### EXERCISE DATA
*** Block opens ***
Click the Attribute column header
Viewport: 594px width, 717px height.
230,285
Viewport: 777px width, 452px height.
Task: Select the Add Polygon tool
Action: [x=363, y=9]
*** Block closes ***
Write the material out again in full, leaving no line out.

### TASK ANSWER
Click the Attribute column header
Viewport: 594px width, 717px height.
230,285
Viewport: 777px width, 452px height.
Task: Select the Add Polygon tool
Action: [x=363, y=9]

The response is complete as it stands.